Records for this task →

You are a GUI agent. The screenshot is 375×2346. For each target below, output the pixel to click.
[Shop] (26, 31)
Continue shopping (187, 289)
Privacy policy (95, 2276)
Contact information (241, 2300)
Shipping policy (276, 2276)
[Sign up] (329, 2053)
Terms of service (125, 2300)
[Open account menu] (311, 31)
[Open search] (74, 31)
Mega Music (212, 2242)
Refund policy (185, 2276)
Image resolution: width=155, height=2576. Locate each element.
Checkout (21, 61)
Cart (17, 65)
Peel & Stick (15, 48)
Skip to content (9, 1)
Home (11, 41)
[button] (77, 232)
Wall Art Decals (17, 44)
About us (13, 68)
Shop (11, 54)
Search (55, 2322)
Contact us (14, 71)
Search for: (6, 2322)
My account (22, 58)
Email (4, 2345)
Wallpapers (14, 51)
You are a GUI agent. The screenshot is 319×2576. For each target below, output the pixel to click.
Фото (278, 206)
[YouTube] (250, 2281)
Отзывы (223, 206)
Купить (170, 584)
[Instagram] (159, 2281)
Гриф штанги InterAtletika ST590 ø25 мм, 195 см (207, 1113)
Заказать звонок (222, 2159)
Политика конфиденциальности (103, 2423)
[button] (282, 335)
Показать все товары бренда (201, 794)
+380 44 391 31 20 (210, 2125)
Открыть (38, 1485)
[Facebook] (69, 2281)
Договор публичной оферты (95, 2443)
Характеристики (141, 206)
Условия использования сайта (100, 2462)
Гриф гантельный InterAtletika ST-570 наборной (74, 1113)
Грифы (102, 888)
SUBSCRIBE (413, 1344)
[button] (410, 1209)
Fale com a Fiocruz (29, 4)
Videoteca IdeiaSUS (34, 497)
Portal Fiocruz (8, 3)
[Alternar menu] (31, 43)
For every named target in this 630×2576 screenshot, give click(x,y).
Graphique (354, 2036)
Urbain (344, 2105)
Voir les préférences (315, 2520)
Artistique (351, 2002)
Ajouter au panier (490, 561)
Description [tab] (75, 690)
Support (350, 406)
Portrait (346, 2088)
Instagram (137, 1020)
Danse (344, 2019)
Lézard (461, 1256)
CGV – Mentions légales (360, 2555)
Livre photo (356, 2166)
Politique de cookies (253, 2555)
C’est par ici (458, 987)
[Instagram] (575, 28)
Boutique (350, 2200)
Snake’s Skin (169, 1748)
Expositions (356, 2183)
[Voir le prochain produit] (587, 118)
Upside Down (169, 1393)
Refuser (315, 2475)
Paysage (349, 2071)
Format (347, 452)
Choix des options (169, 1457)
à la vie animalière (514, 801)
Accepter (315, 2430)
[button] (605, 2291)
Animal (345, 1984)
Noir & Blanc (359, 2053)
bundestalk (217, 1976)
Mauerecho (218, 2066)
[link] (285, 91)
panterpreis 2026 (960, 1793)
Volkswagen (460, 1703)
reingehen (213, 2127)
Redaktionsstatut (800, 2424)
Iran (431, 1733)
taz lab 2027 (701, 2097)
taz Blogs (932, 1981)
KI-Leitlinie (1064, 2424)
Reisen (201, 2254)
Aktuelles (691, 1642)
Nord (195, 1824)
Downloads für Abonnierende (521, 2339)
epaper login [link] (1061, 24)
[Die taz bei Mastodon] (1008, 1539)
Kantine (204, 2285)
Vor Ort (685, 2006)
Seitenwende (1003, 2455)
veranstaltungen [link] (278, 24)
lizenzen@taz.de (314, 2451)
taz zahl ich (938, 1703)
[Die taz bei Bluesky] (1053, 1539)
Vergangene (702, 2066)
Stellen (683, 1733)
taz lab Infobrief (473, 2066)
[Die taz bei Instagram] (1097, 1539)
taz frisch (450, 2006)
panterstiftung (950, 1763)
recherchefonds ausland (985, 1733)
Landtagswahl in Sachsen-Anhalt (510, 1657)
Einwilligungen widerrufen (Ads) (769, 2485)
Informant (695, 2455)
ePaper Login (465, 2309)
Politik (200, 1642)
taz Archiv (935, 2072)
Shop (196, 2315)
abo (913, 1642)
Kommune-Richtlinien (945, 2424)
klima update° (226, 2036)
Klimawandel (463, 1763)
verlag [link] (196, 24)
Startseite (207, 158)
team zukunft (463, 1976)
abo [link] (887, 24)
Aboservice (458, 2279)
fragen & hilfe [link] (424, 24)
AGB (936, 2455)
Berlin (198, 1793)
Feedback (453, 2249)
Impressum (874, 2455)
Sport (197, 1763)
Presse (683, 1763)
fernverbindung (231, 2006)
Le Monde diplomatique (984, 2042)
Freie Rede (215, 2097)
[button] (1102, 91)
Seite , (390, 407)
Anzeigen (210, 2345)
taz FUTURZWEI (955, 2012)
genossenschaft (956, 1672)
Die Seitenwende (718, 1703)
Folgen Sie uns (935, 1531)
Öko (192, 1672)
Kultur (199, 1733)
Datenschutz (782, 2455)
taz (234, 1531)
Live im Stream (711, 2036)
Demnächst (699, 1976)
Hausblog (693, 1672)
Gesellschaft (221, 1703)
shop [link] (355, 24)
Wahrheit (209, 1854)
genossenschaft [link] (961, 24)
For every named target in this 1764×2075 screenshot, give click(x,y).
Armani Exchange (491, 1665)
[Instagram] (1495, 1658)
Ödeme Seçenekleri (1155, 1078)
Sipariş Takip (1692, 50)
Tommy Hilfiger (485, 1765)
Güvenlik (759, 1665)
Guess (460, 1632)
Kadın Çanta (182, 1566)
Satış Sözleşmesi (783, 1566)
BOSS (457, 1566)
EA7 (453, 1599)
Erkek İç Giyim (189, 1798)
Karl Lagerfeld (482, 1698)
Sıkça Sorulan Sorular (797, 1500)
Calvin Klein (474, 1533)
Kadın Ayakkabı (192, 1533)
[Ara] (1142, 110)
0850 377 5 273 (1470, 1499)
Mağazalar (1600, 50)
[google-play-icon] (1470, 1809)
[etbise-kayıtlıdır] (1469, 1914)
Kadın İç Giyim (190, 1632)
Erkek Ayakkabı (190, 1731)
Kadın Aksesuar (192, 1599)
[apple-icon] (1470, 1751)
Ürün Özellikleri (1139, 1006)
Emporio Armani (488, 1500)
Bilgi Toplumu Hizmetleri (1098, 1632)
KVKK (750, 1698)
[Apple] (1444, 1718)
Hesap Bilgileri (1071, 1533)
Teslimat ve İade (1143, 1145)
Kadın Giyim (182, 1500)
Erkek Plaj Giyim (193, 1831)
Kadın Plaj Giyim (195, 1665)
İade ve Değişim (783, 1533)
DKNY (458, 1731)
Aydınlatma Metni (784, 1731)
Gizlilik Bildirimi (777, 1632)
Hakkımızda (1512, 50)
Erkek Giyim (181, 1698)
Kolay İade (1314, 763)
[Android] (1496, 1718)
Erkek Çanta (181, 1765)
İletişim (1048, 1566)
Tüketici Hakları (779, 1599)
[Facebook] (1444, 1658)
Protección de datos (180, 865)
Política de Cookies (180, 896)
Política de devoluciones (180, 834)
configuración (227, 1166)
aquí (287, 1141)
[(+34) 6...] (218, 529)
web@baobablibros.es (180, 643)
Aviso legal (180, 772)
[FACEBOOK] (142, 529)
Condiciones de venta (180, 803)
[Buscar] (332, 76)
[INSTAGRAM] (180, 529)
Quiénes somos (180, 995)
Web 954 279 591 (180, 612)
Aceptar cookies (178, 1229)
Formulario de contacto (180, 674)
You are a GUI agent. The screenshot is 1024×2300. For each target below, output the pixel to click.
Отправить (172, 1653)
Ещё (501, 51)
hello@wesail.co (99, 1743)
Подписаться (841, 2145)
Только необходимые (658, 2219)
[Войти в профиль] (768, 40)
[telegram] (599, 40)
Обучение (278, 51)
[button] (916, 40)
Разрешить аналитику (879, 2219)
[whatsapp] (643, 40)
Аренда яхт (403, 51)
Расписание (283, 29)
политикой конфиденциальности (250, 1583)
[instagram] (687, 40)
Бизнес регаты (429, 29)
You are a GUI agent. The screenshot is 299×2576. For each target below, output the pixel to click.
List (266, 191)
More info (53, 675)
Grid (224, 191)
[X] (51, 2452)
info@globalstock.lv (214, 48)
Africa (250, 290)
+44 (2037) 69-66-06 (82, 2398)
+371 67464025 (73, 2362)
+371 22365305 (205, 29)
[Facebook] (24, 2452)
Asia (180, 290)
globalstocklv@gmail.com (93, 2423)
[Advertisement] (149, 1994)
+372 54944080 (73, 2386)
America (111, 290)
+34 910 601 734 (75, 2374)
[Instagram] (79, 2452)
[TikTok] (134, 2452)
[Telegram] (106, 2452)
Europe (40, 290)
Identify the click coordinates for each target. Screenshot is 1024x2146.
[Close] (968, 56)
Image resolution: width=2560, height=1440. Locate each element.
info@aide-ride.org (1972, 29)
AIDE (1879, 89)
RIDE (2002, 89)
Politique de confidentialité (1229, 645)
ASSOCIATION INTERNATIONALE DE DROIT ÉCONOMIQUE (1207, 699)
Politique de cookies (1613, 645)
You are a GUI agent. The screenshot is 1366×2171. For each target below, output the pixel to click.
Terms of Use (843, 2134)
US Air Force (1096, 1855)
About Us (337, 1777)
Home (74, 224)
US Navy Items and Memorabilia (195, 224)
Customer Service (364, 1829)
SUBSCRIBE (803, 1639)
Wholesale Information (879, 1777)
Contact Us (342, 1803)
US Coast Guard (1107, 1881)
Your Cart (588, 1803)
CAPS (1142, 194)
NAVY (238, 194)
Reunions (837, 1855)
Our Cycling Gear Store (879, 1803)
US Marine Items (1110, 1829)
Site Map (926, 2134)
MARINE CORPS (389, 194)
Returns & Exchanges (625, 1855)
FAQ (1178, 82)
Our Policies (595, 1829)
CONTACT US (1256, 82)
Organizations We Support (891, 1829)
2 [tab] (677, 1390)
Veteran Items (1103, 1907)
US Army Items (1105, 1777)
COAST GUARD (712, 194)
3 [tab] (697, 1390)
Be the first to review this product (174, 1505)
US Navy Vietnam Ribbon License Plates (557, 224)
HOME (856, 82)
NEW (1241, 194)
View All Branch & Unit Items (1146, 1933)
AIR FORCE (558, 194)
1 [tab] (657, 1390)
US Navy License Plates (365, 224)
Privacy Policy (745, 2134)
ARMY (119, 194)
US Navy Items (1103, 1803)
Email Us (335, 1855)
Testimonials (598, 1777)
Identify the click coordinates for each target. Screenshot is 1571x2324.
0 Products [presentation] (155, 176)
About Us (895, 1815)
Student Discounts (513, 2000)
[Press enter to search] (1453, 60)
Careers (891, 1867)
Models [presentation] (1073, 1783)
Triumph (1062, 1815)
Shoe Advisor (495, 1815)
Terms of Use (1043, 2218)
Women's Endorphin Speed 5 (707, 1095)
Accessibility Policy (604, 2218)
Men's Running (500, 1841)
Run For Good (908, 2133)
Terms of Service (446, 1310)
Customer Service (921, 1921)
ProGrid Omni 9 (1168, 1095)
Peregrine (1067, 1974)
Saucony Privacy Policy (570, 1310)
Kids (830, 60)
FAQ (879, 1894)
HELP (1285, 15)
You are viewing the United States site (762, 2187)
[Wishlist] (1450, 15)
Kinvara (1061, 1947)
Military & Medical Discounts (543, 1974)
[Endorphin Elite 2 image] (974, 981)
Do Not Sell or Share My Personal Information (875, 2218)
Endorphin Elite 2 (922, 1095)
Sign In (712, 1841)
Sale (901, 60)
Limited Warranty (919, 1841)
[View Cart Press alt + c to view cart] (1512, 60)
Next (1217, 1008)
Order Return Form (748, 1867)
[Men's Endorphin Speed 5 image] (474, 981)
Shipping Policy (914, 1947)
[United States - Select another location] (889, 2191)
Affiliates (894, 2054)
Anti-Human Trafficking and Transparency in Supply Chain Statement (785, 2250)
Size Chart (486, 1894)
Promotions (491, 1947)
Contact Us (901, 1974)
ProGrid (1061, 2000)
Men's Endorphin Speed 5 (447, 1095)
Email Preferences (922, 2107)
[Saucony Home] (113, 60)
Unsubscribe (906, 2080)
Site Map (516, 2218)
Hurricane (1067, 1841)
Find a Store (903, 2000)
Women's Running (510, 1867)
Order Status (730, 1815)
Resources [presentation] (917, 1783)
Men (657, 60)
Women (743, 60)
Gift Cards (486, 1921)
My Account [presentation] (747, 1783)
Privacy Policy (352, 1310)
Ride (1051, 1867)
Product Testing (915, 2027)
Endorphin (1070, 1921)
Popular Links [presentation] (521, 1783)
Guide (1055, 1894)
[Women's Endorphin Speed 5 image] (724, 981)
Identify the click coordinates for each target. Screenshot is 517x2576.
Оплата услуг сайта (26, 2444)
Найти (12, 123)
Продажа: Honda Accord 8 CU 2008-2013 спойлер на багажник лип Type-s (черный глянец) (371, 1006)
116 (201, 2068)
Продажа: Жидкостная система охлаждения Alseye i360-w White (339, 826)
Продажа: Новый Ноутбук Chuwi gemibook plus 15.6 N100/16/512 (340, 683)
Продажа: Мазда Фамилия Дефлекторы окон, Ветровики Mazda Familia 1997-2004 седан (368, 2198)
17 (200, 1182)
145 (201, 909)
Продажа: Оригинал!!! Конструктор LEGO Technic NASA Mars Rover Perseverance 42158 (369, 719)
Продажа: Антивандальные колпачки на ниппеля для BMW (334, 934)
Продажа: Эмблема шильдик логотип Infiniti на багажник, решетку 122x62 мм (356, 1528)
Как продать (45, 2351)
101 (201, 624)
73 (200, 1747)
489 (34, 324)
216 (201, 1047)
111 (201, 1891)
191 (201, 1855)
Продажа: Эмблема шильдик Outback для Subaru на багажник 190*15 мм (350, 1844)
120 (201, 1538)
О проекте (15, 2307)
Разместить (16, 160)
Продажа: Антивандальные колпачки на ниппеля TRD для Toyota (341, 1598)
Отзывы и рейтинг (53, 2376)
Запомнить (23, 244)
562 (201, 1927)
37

What the task requires →
Copy out the range of lines above starting at the line with "CGV – Mentions légales (360, 2555)" and ending at the line with "taz frisch (450, 2006)", exactly and including both.

Output of the exercise →
CGV – Mentions légales (360, 2555)
Livre photo (356, 2166)
Politique de cookies (253, 2555)
C’est par ici (458, 987)
[Instagram] (575, 28)
Boutique (350, 2200)
Snake’s Skin (169, 1748)
Expositions (356, 2183)
[Voir le prochain produit] (587, 118)
Upside Down (169, 1393)
Refuser (315, 2475)
Paysage (349, 2071)
Format (347, 452)
Choix des options (169, 1457)
à la vie animalière (514, 801)
Accepter (315, 2430)
[button] (605, 2291)
Animal (345, 1984)
Noir & Blanc (359, 2053)
bundestalk (217, 1976)
Mauerecho (218, 2066)
[link] (285, 91)
panterpreis 2026 (960, 1793)
Volkswagen (460, 1703)
reingehen (213, 2127)
Redaktionsstatut (800, 2424)
Iran (431, 1733)
taz lab 2027 (701, 2097)
taz Blogs (932, 1981)
KI-Leitlinie (1064, 2424)
Reisen (201, 2254)
Aktuelles (691, 1642)
Nord (195, 1824)
Downloads für Abonnierende (521, 2339)
epaper login [link] (1061, 24)
[Die taz bei Mastodon] (1008, 1539)
Kantine (204, 2285)
Vor Ort (685, 2006)
Seitenwende (1003, 2455)
veranstaltungen [link] (278, 24)
lizenzen@taz.de (314, 2451)
taz zahl ich (938, 1703)
[Die taz bei Bluesky] (1053, 1539)
Vergangene (702, 2066)
Stellen (683, 1733)
taz lab Infobrief (473, 2066)
[Die taz bei Instagram] (1097, 1539)
taz frisch (450, 2006)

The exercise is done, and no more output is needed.